TODAY is my birthday.
And it's not just any old birthday because today I turn 50. If you've ever seen a photograph of me, my defence is I've had a hard life.
Anyway, working on the theory that there's no point writing a column in the daily newspaper you edit without indulging yourself from time to time here's my not-particularly-serious guide to the last 50 years.
1966-1969: I'm born at Worcester Royal Infirmary on the day the Beatles top the pop charts with Eleanor Rigby/Yellow Submarine. De Gaulle says 'non' to Britain again – imagine the fuss that would have saved this year if it'd stayed like that. My family moves into a corporation house in Cwmbran. Man lands on the Moon. In what was not a giant leap for needlework, my grandmother makes me a space suit.
1970-1979: Britain moves to decimal currency. Confusion reigns. I discover David Bowie (not literally). In a referendum Britain votes to stay in the EEC. Funny old world. The summer of the drought. Standpipes on the streets and shared baths. Denis Howell appointed Minister for Drought. Rain starts falling immediately. I watch my first football match – Newport County against Charlton Athletic at Somerton Park. I watch my first match at Anfield (a 2-2 draw with Ipswich). I discover The Jam (not literally).

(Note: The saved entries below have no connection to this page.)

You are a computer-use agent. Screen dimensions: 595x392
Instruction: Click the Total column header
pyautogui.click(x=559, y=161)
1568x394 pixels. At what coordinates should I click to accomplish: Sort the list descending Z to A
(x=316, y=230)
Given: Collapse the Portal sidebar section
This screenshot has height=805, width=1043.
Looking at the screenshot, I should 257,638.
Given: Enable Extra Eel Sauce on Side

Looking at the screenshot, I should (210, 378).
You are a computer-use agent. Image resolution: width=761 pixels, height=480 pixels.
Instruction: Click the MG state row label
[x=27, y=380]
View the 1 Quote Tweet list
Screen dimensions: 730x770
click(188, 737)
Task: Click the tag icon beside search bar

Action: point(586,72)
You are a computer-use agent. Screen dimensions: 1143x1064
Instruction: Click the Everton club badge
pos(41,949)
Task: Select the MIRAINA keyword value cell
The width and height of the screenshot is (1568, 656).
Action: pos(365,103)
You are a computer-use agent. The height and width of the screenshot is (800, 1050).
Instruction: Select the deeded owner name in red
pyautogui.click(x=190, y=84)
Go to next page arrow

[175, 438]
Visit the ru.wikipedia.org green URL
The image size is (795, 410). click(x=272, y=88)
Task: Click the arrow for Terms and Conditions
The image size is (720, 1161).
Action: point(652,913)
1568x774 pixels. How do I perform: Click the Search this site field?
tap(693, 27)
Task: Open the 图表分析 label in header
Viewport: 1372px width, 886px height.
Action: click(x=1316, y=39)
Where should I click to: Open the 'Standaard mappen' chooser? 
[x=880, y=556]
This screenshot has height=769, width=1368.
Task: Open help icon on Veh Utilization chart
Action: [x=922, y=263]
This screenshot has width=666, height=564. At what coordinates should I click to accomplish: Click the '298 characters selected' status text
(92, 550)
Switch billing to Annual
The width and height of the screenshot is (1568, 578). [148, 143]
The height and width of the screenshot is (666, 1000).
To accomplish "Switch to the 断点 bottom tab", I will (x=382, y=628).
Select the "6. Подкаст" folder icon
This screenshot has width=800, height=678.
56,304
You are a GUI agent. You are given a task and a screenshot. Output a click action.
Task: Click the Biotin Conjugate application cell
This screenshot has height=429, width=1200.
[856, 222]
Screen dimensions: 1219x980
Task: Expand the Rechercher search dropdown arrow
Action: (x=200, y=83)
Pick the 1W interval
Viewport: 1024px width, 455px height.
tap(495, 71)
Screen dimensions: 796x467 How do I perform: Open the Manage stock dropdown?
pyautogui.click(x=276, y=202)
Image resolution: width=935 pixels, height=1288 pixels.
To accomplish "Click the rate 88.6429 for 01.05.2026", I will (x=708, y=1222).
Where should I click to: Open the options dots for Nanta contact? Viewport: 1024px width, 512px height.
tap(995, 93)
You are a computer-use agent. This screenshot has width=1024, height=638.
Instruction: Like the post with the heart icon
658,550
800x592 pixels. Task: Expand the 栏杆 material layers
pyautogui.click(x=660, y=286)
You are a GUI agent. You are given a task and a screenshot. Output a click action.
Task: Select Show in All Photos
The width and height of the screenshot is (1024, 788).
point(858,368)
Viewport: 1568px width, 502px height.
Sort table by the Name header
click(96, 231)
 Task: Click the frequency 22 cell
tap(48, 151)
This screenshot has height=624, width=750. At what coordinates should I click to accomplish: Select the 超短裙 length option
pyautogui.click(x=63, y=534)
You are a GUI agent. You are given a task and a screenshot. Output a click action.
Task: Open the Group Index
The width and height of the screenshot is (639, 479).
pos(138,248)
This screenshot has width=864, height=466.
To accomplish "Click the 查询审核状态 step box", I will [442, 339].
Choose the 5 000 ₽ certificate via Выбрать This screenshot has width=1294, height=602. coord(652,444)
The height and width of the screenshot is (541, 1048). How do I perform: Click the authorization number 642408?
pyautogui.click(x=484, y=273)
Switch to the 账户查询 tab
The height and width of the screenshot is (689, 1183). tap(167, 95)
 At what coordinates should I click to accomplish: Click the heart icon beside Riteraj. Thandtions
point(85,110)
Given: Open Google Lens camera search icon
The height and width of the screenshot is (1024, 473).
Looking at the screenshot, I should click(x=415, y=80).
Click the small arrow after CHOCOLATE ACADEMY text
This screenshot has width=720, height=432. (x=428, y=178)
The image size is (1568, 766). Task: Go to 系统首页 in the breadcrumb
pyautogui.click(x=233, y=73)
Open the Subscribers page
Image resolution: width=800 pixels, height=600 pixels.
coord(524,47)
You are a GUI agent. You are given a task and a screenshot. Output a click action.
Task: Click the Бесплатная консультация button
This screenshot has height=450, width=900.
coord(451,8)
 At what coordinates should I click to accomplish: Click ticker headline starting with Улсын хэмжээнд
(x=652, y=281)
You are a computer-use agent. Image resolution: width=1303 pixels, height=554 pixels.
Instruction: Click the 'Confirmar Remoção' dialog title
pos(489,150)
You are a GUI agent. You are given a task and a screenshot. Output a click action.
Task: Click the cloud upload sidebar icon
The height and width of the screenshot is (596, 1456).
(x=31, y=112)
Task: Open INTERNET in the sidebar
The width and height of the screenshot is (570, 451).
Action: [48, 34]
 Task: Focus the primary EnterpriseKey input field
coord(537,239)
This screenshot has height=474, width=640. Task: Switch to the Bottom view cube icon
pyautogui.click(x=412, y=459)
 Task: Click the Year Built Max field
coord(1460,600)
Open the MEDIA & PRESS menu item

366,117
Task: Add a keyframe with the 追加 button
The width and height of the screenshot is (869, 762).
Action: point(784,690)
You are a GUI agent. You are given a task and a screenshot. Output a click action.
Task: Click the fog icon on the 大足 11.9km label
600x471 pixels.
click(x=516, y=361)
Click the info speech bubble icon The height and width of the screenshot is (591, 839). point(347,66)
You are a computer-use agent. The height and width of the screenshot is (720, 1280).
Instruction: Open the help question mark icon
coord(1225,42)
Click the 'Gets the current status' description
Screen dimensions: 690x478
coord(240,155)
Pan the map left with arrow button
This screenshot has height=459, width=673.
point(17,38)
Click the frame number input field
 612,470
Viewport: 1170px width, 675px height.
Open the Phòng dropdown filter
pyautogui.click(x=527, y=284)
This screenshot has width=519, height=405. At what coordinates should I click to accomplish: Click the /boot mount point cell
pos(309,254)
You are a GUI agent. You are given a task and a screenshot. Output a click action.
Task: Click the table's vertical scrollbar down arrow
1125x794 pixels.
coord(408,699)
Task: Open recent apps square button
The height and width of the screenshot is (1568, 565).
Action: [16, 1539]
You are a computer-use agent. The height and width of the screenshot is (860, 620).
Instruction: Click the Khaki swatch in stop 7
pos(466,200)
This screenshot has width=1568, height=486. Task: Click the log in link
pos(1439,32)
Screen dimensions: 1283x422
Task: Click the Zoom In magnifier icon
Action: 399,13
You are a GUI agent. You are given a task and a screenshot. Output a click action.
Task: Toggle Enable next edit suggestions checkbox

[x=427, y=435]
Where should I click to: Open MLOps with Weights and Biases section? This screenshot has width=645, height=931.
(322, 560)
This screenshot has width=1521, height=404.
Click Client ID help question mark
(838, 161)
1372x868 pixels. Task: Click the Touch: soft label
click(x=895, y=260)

1980-1989: I get sent home from school for wearing a CND badge. Inspired by Groucho Marx – 'Those are my principles, and if you don't like them... well, I have others.' – I never wear it again. The Falklands War. O-levels. A-levels. I start work as a trainee reporter on my local newspaper, the now-defunct Evesham Admag. The miners' strike begins. I discover The Smiths (not literally). Canaries are made redundant in coal mines. They aren't the only ones. I join my second paper, the brilliantly-named but now-defunct Worcester Source, as chief reporter. I join the Argus as a sub-editor. Newport County fold. Hillsborough.
1990-1999: I backpack around Eastern Europe having taken a year to get all the necessary visas. By the time I go, the Berlin Wall has fallen and I don't need any of them. I get married and have kids. Dunblane.
2000-2016: The new millennium, bringing with it a non-existent 'bug' that makes fortunes for computer 'experts'. The internet changes newspapers forever, for both good and bad. September 11, 2001, changes the world forever, mostly for bad. I leave the Argus to become editor of the Worcester Evening News. I get divorced. Newport County return to the Football League after a 25-year absence. I return to the Argus as editor, and next year we'll be celebrating our 125th anniversary – which makes 50 slightly easier to bear.
*The headline on this piece may not be strictly accurate. Or true.